Mort d’une « religion moderne »...

par lephénix
mardi 3 novembre 2015

La « croissance économique » peut-elle encore être considérée comme la religion du « monde moderne » ?

Quand un « économiste » très en vue commet un livre de vulgarisation anthropologique, pluridisciplinaire à souhait, que peut en attendre le lecteur infiniment moyen en termes de compréhension du monde ? Quelle pitance y trouverait un quidam d’excellente qualité moyenne, mais fort déboussolé par l’irréversible « mutation numérique » en cours et par le basculement d’un âge à l’autre dans une économie en ébullition de dettes ?

Directeur du département d’économie politique de l’Ecole normale supérieure, Daniel Cohen interroge, à la suite de Pierre Legendre, la présence humaine sur Terre, « le fait même de sa propre existence » et assemble des fils de savoirs épars et de citations pour tisser un constat : « La croissance économique est la religion du monde moderne. Elle est l’élixir qui apaise les conflits, la promesse du progrès indéfini. Elle offre une solution au drame ordinaire de la vie humaine qui est de vouloir ce qu’on n’a pas  »…

Aiderait-elle les hommes « à s’arracher au tourment d’exister » ? Le « sujet » de la société postindustrielle, vivant « au-dessus de ses moyens psychiques » (Legendre) et écologiques, constate que, bien au contraire, « elle entretient l’insécurité économique, la peur du lendemain et finit par ruiner les idéaux qu’elle est censée exalter »...

 

La promesse d’une « société d’égalité »…

Le questionnement est pertinent : « Pourquoi l’âge numérique ne produit-il pas la même accélération que l’âge électrique un siècle plus tôt ? ». D’abord, il ne suffit pas que « de machines performantes remplacent les humains, il faut qu’elles rendent productifs ceux dont les emplois ont été détruits ».

◆ ◆ ◆ ◆ ◆ ◆ ◆

Recopiez le passage du texte sur la croissance économique, de « par lephénix » à « ébullition de dettes ? ».

Liste de recherche d'éléments.

◆ ◆ ◆ ◆ ◆ ◆ ◆

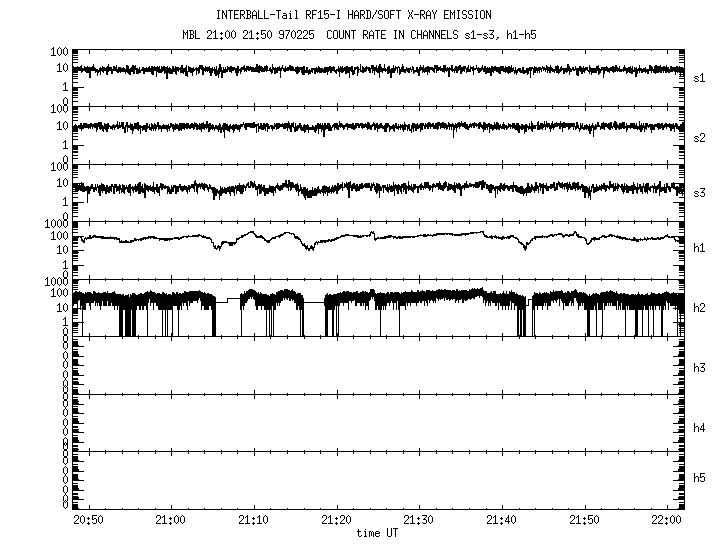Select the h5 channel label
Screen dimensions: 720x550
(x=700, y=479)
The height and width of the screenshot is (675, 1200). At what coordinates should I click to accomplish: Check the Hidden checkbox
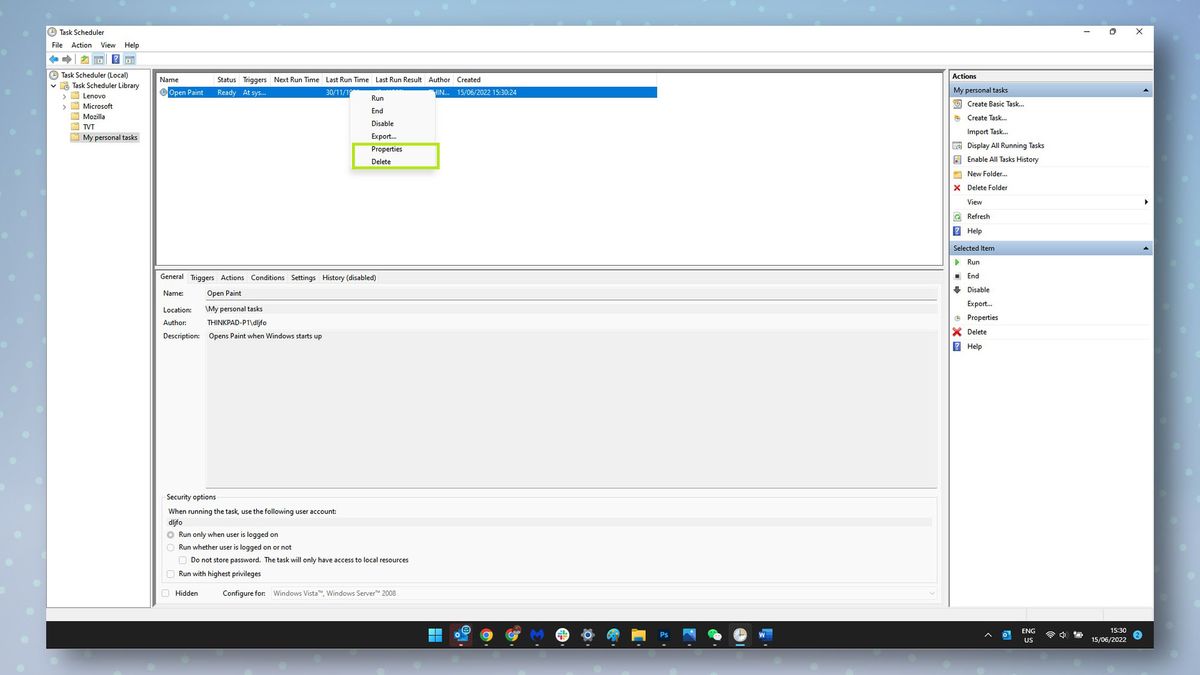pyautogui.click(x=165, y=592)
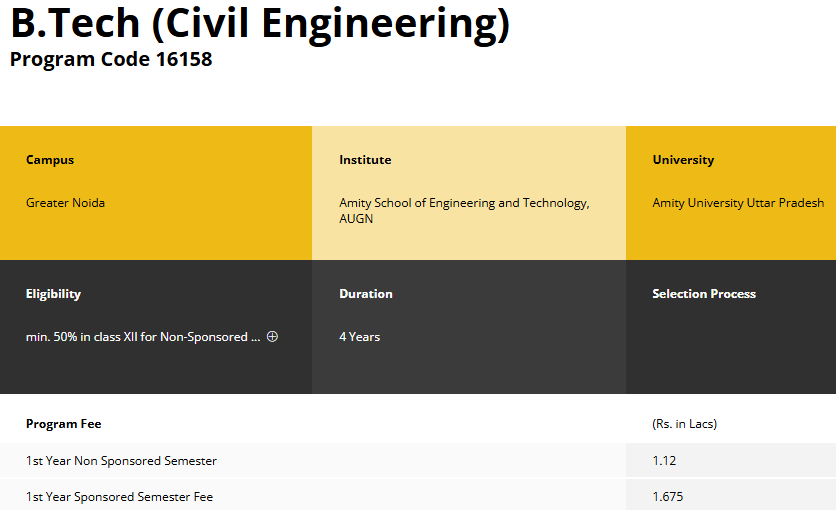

◆ ◆ ◆ ◆ ◆ ◆ ◆

RÉPONSE.
par lephénix
mardi 3 novembre 2015

La « croissance économique » peut-elle encore être considérée comme la religion du « monde moderne » ?

Quand un « économiste » très en vue commet un livre de vulgarisation anthropologique, pluridisciplinaire à souhait, que peut en attendre le lecteur infiniment moyen en termes de compréhension du monde ? Quelle pitance y trouverait un quidam d’excellente qualité moyenne, mais fort déboussolé par l’irréversible « mutation numérique » en cours et par le basculement d’un âge à l’autre dans une économie en ébullition de dettes ?